Effective management of Point-of-Interest (POI) data is essential for enhancing location-based services, urban planning, and geospatial analytics. We explore advanced techniques to optimize POI data search and representation by leveraging spatial indexing, semantic enrichment, and machine learning algorithms. Our research aims to improve the accuracy and efficiency of POI data in applications while enabling more meaningful representations of locations, ultimately enhancing decision-making processes in various applications such as navigation, recommendation systems, and smart city initiatives.
Road network serves as typical geospatial data type in polylines. We develop techniques to model and represent the complex structure and semantic patterns of road networks in a way that enhances various downstream applications, such as traffic inference, travel time estimation, and road classification. We also investigate specific applications in urban planning and infrastructure development, aiming to improve the effectiveness and management of transportation networks.
Urban regions form the foundation of essential urban utilities and services, encompassing diverse areas that play distinct roles in the city's functionality. Understanding and profiling these regions allow us to discover urban functions, assist in urban planning, inform policy-making, and conduct socio-economic analyses. This is significant for improving the efficiency, sustainability, and quality of life in cities. To accomplish this, we rely on accessible geospatial data sources such as OpenStreetMap, which provides detailed information like building footprints and points of interest (POIs). Our approach involves sophisticated techniques like metric learning and contrastive learning, which enable us to capture both statistical and geographic similarities between regions. Through the application of these techniques, our methodology has facilitated effective region comparisons, enabling successful implementation of similar region search. We have also achieved significant advances in tasks such as urban land use prediction and population density estimation, outperforming traditional models.

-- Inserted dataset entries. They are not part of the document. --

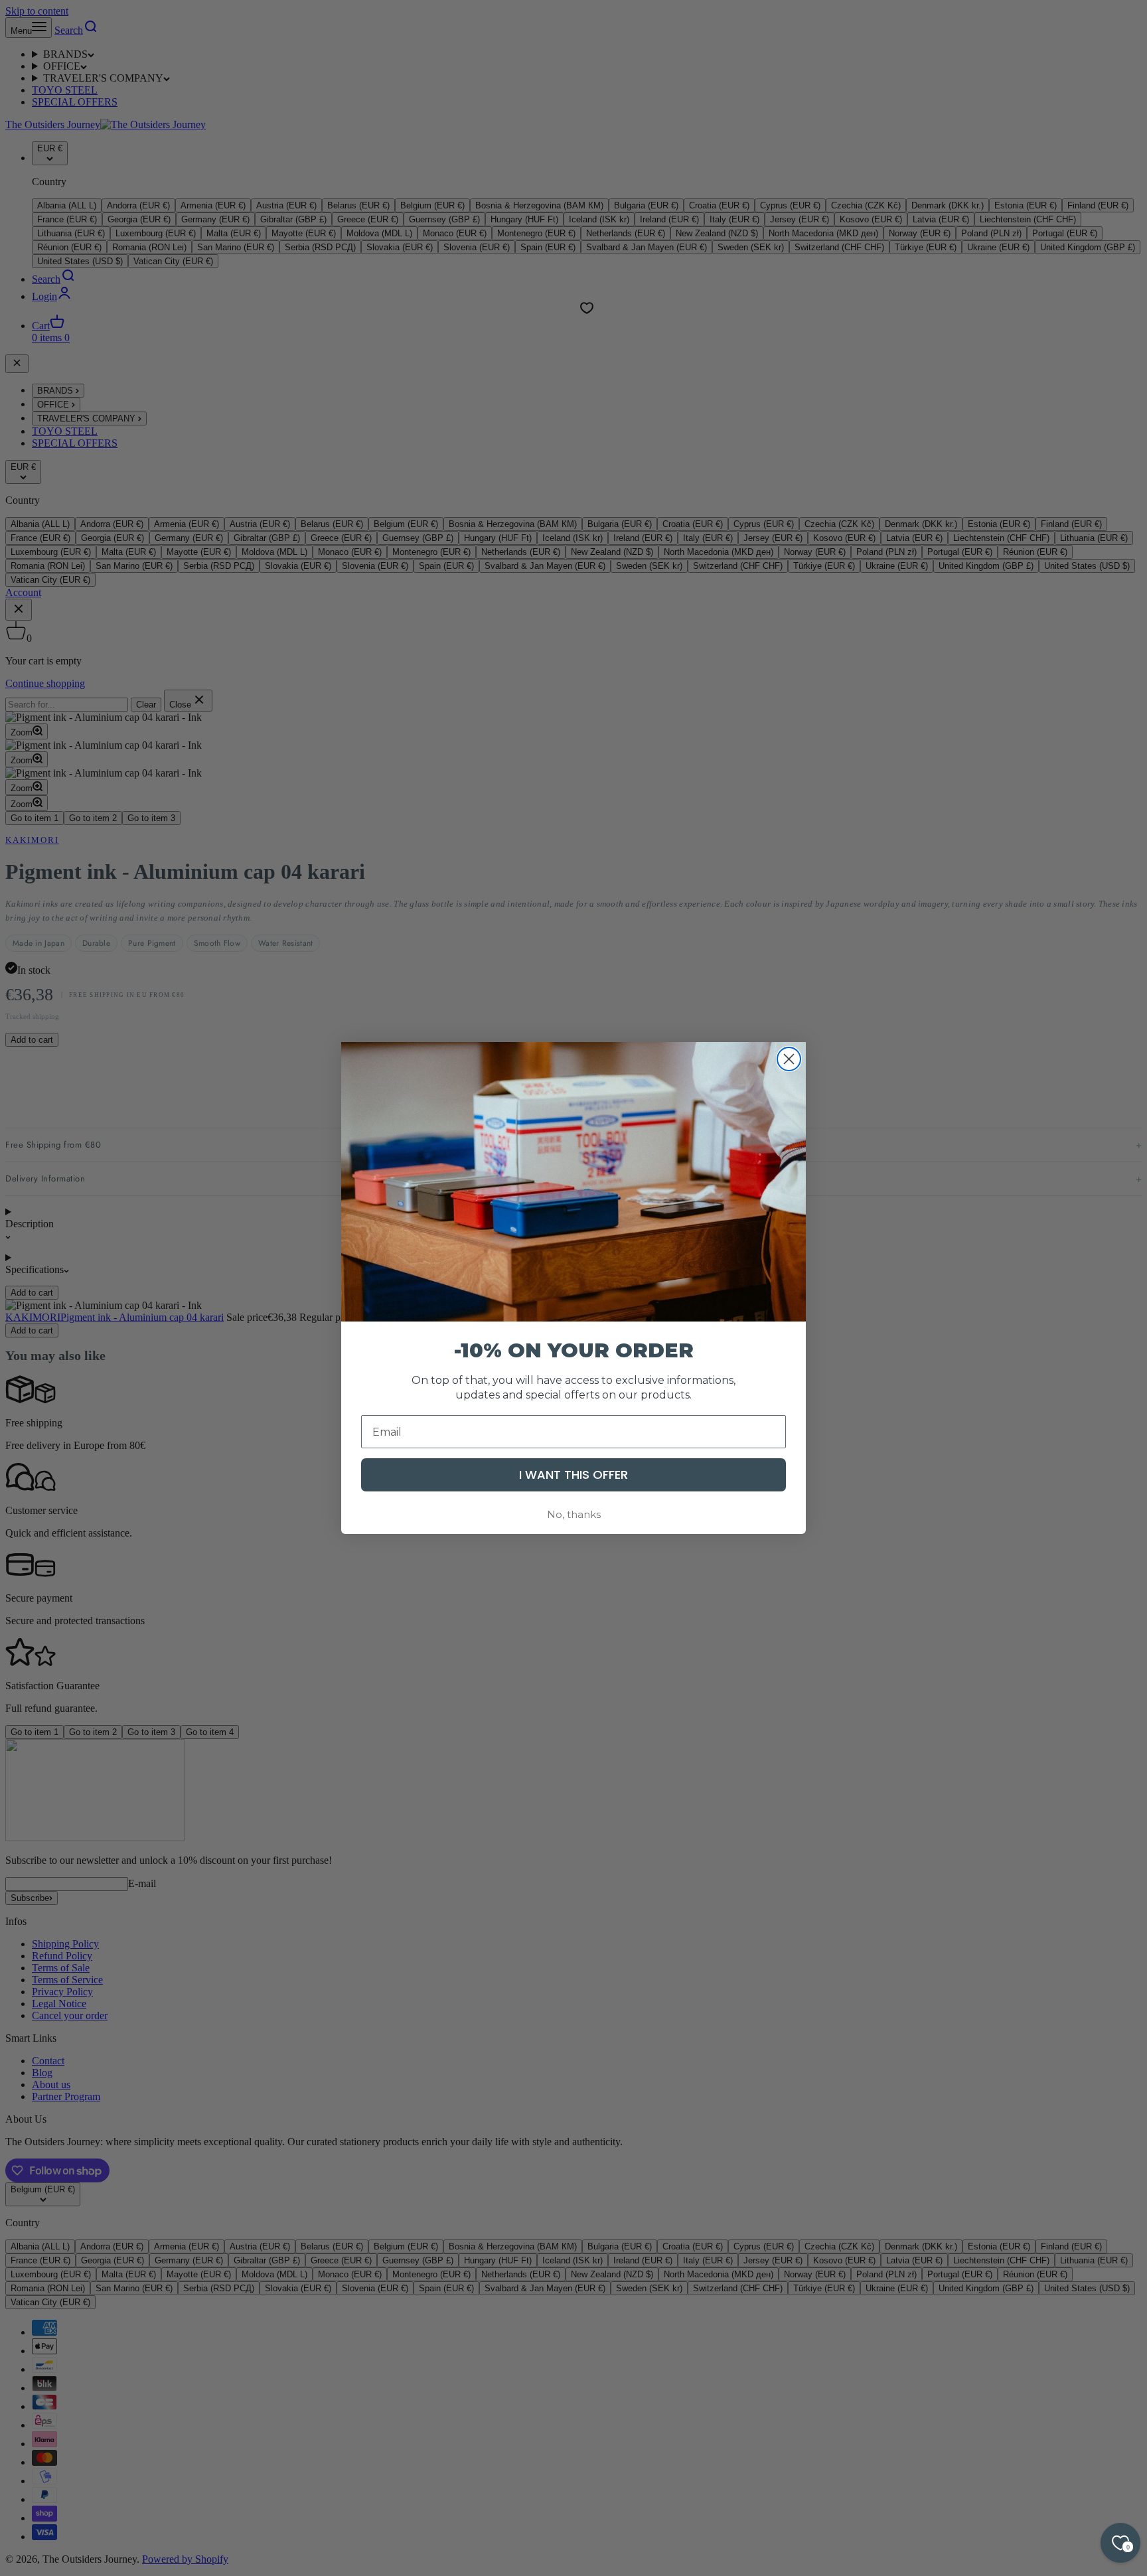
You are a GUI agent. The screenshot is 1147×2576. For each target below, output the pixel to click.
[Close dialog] (789, 1059)
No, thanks (574, 1514)
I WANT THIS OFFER (573, 1474)
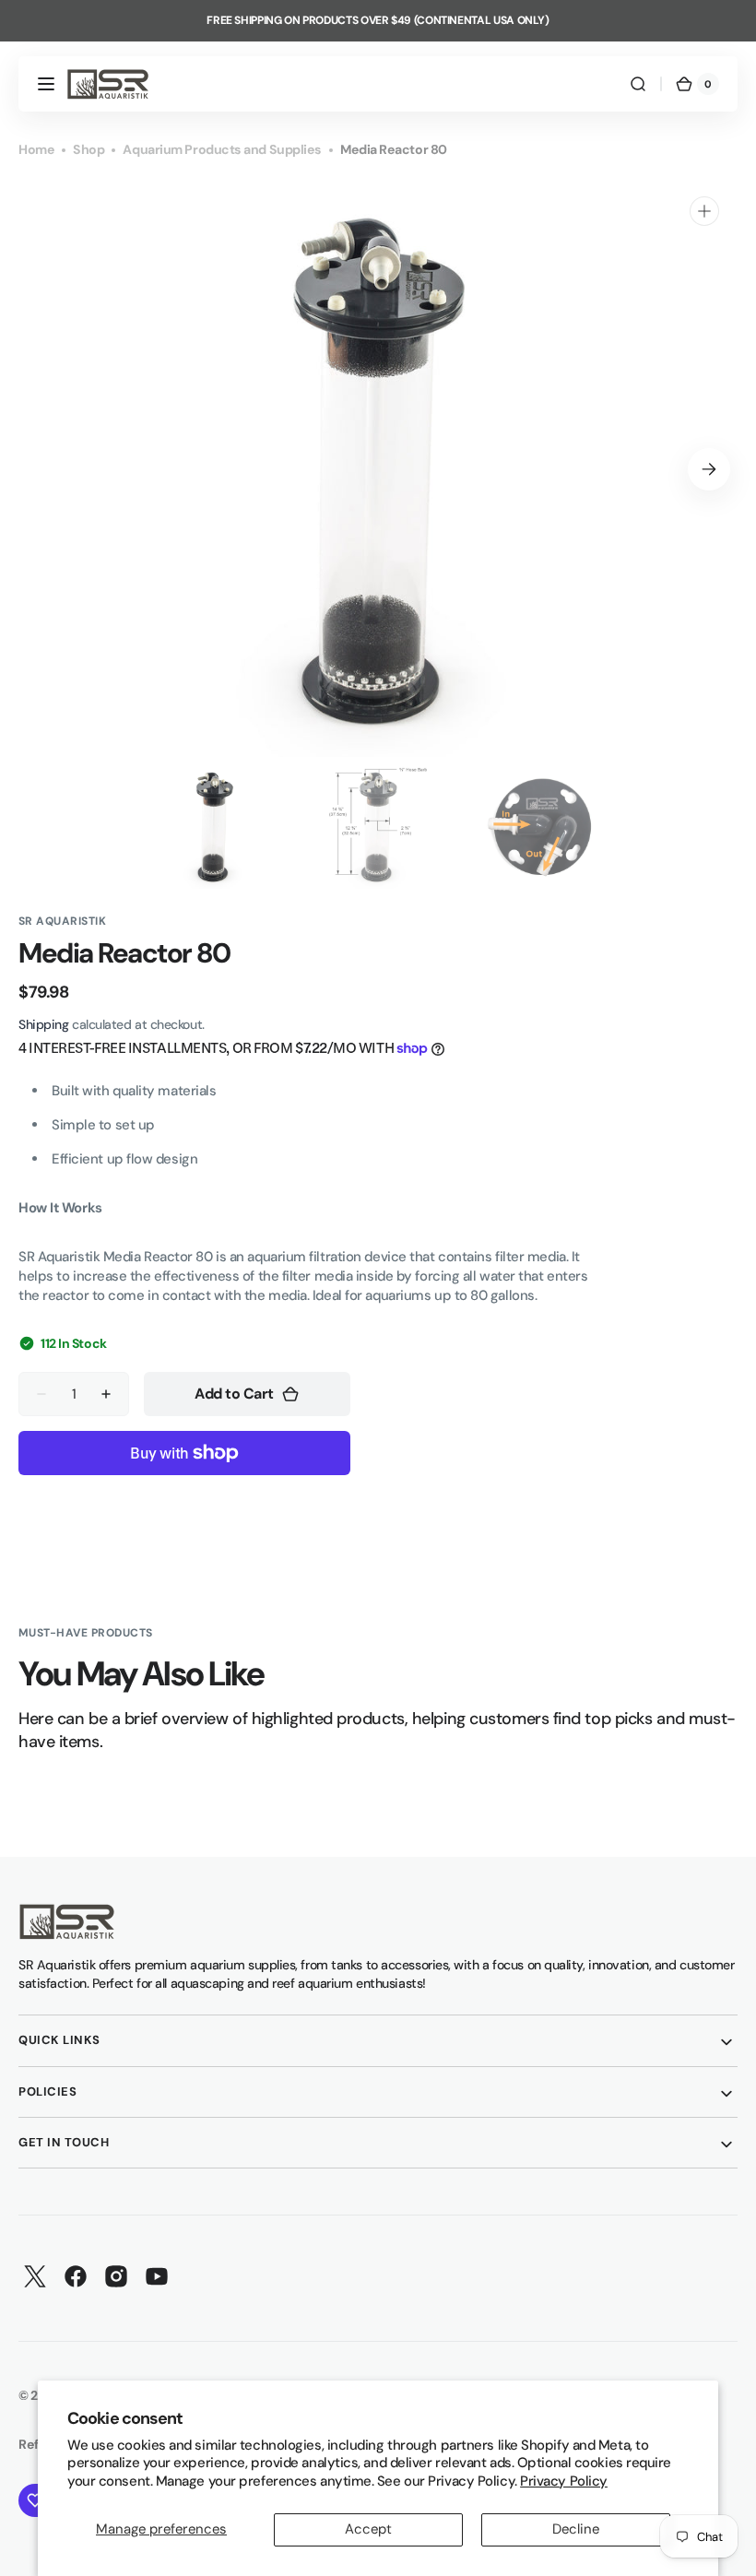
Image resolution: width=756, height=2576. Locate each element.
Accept (368, 2529)
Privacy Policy (564, 2481)
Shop (88, 149)
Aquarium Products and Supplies (222, 149)
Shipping (43, 1024)
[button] (46, 84)
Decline (575, 2529)
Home (36, 149)
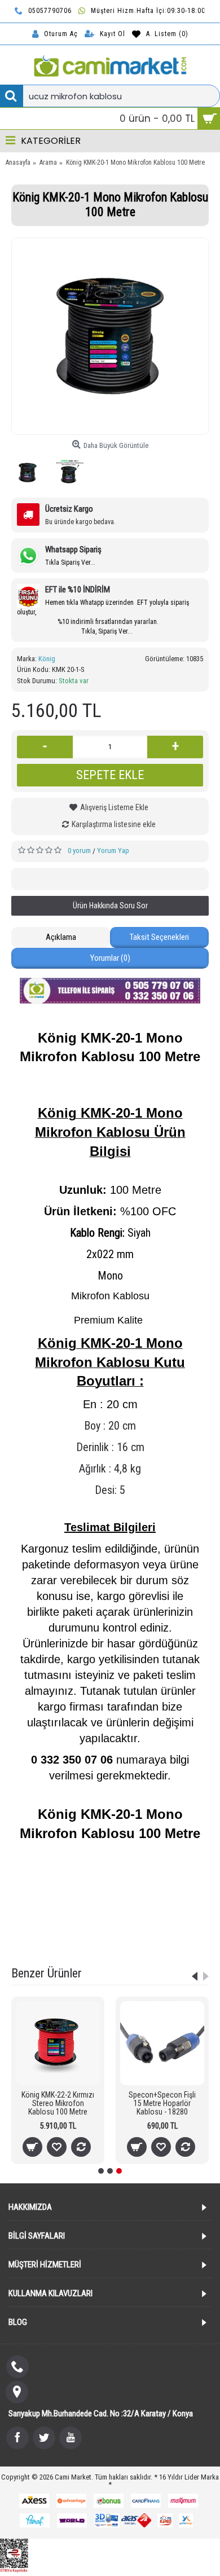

Effective management of user behavior data is crucial for personalized recommendations, targeted marketing, and user experience optimization. We investigate advanced methods to enhance the modeling and recommendation processes by integrating behavioral analytics, machine learning, and data-driven user profiling. Our research focuses on developing robust algorithms that capture user preferences and behaviors, enabling more precise and dynamic recommendations across various platforms, thereby driving higher satisfaction and retention rates.